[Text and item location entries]

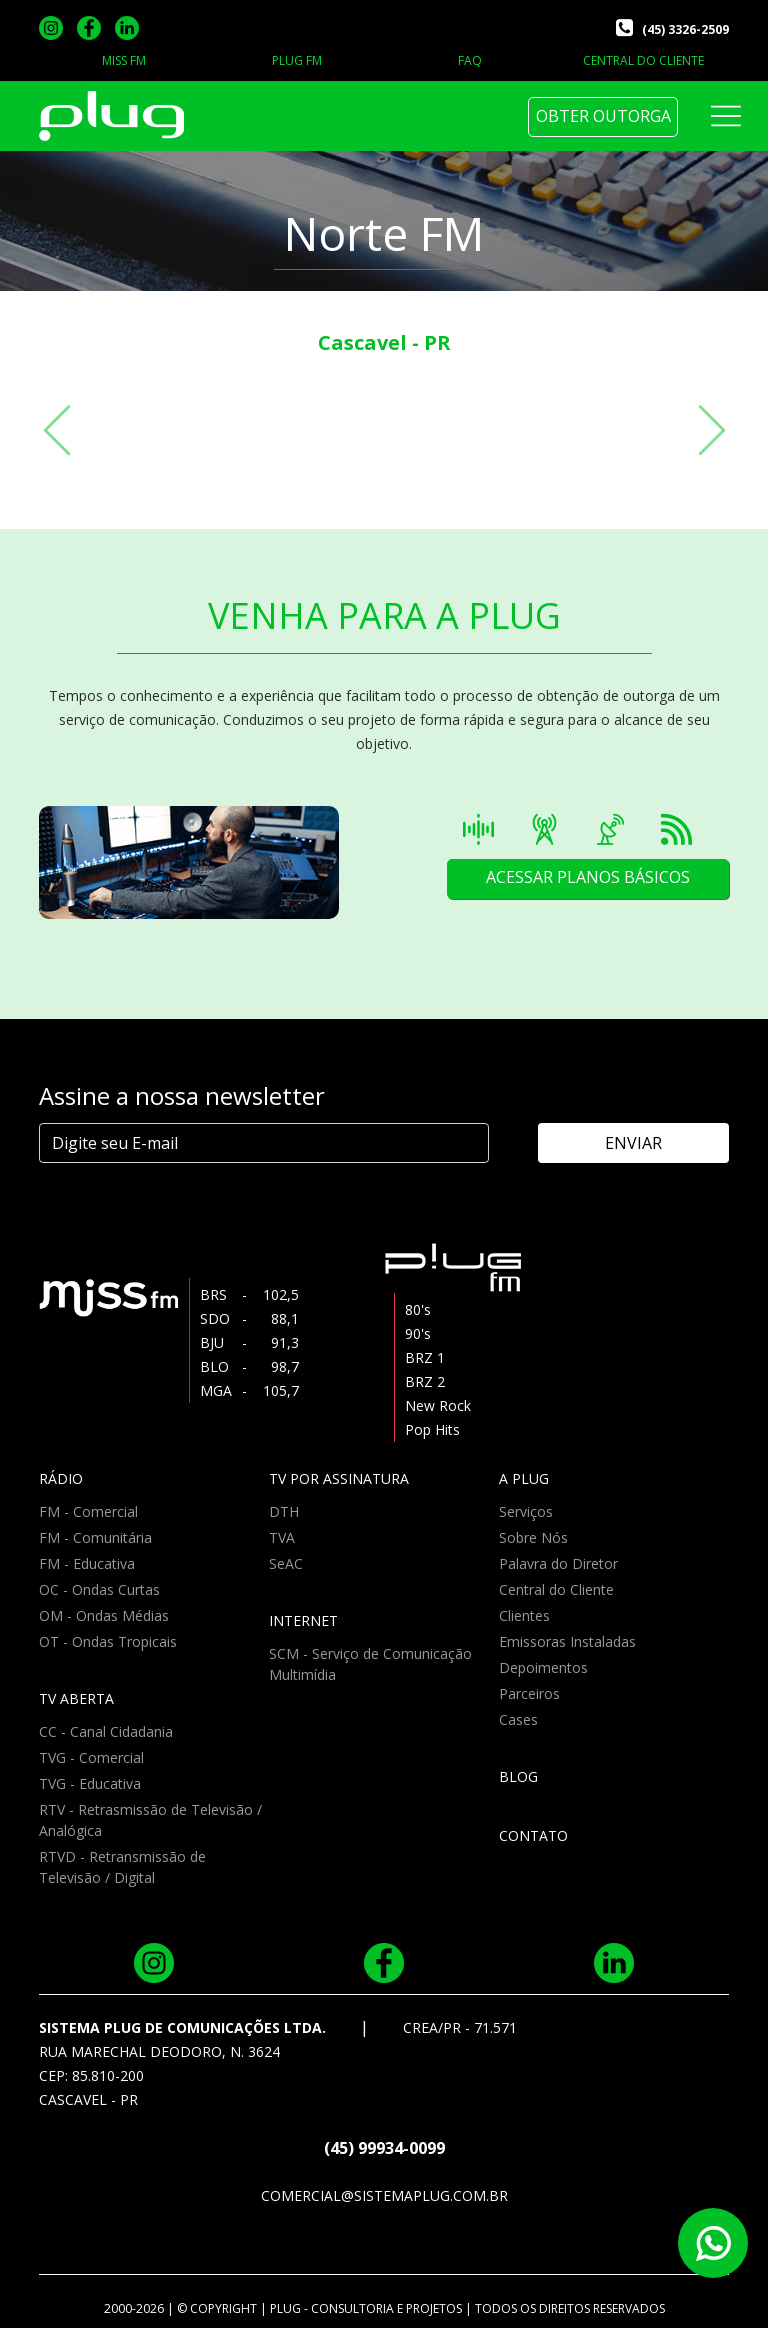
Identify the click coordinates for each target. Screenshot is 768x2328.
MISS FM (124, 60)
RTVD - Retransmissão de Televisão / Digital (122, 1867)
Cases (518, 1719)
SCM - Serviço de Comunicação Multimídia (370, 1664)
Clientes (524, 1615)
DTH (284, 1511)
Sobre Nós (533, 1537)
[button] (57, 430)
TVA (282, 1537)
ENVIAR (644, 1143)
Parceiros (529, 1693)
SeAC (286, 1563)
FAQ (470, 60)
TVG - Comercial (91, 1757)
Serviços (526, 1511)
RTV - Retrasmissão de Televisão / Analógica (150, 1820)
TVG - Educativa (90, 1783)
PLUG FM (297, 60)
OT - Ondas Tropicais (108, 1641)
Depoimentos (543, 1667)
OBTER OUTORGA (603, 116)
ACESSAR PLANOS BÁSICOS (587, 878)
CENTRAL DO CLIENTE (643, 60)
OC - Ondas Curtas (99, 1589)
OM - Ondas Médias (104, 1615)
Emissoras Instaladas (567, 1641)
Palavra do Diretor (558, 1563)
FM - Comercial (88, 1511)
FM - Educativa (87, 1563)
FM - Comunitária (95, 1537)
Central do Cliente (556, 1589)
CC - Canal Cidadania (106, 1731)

◆ DIRECTIONS
Repeat all of the material above word for word, leaving out the pictures.

◆ FINISHED EXERCISE
Identify the click coordinates for each target. Screenshot is 768x2328.
MISS FM (124, 60)
RTVD - Retransmissão de Televisão / Digital (122, 1867)
Cases (518, 1719)
SCM - Serviço de Comunicação Multimídia (370, 1664)
Clientes (524, 1615)
DTH (284, 1511)
Sobre Nós (533, 1537)
[button] (57, 430)
TVA (282, 1537)
ENVIAR (644, 1143)
Parceiros (529, 1693)
SeAC (286, 1563)
FAQ (470, 60)
TVG - Comercial (91, 1757)
Serviços (526, 1511)
RTV - Retrasmissão de Televisão / Analógica (150, 1820)
TVG - Educativa (90, 1783)
PLUG FM (297, 60)
OT - Ondas Tropicais (108, 1641)
Depoimentos (543, 1667)
OBTER OUTORGA (603, 116)
ACESSAR PLANOS BÁSICOS (587, 878)
CENTRAL DO CLIENTE (643, 60)
OC - Ondas Curtas (99, 1589)
OM - Ondas Médias (104, 1615)
Emissoras Instaladas (567, 1641)
Palavra do Diretor (558, 1563)
FM - Comercial (88, 1511)
FM - Educativa (87, 1563)
FM - Comunitária (95, 1537)
Central do Cliente (556, 1589)
CC - Canal Cidadania (106, 1731)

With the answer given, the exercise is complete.